TO DO –
1 – According to the text on Plain Grove Township, which school district serves the township?
2 – Reproduce, word for word, the part of the text on Plain Grove Township that begins with the words "There were 316" and ends with the words "size was 3.10.".

Township in Pennsylvania, US

Plain Grove Township is a township in Lawrence County, Pennsylvania, United States. The population was 777 at the time of the 2020 census, a decline from the figure of 813 tabulated in 2010.

Historical population
| Census | Pop. | Note | %± |
| 2000 | 854 |  | — |
| 2010 | 813 |  | −4.8% |
| 2020 | 777 |  | −4.4% |
| 2022 (est.) | 764 |  | −1.7% |
U.S. Decennial Census

==Geography==
According to the United States Census Bureau, the township has a total area of 18.0 square miles (46.5 km^{2}), of which 17.9 square miles (46.3 km^{2}) is land and 0.1 square miles (0.2 km^{2}), or 0.50%, is water.

The township includes the unincorporated communities of Brent, Plain Grove, and Elliotts Mills.

==Demographics==
As of the census of 2000, there were 854 people, 316 households, and 243 families residing in the township. The population density was 47.7 PD/sqmi. There were 351 housing units at an average density of 19.6/sq mi (7.6/km^{2}).

The racial makeup of the township was 98.95% White, 0.23% African American, 0.35% Asian, and 0.47% from two or more races. Hispanic or Latino of any race were 0.47% of the population.

There were 316 households, out of which 36.4% had children under the age of 18 living with them, 65.5% were married couples living together, 8.2% had a female householder with no husband present, and 23.1% were non-families. 18.0% of all households were made up of individuals, and 6.6% had someone living alone who was 65 years of age or older. The average household size was 2.70 and the average family size was 3.10.

In the township the population was spread out, with 26.3% under the age of 18, 6.1% from 18 to 24, 32.2% from 25 to 44, 22.4% from 45 to 64, and 13.0% who were 65 years of age or older. The median age was 38 years. For every 100 females, there were 100.0 males. For every 100 females age 18 and over, there were 97.8 males.

The median income for a household in the township was $37,000, and the median income for a family was $41,083. Males had a median income of $30,385 versus $20,156 for females. The per capita income for the township was $15,807.

Roughly 5.8% of families and 10.8% of the population were below the poverty line, including 20.3% of those under age 18 and 2.0% of those age 65 or over.

==Education==
The Wilmington Area School District serves the township.

GIVEN ENTRIES –
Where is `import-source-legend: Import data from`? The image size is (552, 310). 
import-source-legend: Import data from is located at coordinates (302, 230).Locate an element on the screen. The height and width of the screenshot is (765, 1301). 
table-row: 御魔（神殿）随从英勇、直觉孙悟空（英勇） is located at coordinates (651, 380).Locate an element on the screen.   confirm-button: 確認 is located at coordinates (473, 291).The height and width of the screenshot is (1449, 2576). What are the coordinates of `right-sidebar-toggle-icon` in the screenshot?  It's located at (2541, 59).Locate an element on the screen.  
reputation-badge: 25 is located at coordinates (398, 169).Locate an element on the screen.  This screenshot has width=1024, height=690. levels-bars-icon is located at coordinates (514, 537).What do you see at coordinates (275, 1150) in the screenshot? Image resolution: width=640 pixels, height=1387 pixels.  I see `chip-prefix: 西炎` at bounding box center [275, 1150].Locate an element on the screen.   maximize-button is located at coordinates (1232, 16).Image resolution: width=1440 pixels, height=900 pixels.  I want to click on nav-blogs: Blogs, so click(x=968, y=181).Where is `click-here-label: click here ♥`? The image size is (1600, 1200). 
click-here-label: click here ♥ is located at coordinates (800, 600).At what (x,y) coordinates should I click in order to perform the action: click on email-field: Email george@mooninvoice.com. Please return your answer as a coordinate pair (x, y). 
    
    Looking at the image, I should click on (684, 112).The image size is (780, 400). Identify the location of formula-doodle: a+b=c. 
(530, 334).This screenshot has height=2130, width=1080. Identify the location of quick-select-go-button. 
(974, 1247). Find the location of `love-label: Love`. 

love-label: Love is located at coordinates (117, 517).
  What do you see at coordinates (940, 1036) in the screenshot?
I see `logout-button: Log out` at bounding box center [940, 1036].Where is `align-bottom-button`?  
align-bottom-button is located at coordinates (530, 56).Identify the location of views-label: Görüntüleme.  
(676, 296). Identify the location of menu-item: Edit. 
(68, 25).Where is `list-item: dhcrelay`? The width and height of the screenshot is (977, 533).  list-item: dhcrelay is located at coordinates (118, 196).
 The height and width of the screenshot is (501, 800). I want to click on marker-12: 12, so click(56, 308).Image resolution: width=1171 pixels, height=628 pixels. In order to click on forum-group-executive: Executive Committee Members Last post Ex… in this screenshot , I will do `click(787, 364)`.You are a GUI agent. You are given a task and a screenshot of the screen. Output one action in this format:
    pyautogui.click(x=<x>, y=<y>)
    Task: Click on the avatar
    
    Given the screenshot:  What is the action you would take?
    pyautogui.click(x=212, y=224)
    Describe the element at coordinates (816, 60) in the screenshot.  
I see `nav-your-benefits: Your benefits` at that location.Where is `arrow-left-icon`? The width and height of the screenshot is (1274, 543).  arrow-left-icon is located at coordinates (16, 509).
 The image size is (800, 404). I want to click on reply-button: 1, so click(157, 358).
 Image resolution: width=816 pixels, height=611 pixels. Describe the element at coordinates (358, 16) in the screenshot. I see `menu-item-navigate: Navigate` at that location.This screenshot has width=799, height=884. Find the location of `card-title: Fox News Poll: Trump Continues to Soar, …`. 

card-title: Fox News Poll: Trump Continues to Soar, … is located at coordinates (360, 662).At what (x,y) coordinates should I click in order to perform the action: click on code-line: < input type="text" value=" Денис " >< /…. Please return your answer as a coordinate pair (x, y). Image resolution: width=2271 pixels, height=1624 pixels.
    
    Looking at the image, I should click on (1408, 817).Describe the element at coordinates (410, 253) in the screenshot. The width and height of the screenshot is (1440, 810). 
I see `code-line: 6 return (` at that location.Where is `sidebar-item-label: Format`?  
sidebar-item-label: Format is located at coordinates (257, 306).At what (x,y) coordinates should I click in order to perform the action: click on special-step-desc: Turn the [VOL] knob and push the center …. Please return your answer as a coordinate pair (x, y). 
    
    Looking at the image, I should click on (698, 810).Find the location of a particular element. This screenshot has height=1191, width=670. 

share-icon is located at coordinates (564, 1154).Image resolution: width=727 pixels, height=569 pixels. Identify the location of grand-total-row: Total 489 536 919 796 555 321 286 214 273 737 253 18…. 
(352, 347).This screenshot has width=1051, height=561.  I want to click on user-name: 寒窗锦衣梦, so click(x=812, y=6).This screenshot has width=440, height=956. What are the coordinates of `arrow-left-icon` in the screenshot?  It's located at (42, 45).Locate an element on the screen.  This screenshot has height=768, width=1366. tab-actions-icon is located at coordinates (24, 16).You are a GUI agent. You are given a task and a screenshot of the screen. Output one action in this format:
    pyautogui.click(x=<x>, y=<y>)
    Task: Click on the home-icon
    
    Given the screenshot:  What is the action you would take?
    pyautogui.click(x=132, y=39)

SOLUTIONS IN ORDER –
1 – The Wilmington Area School District

2 –
There were 316 households, out of which 36.4% had children under the age of 18 living with them, 65.5% were married couples living together, 8.2% had a female householder with no husband present, and 23.1% were non-families. 18.0% of all households were made up of individuals, and 6.6% had someone living alone who was 65 years of age or older. The average household size was 2.70 and the average family size was 3.10.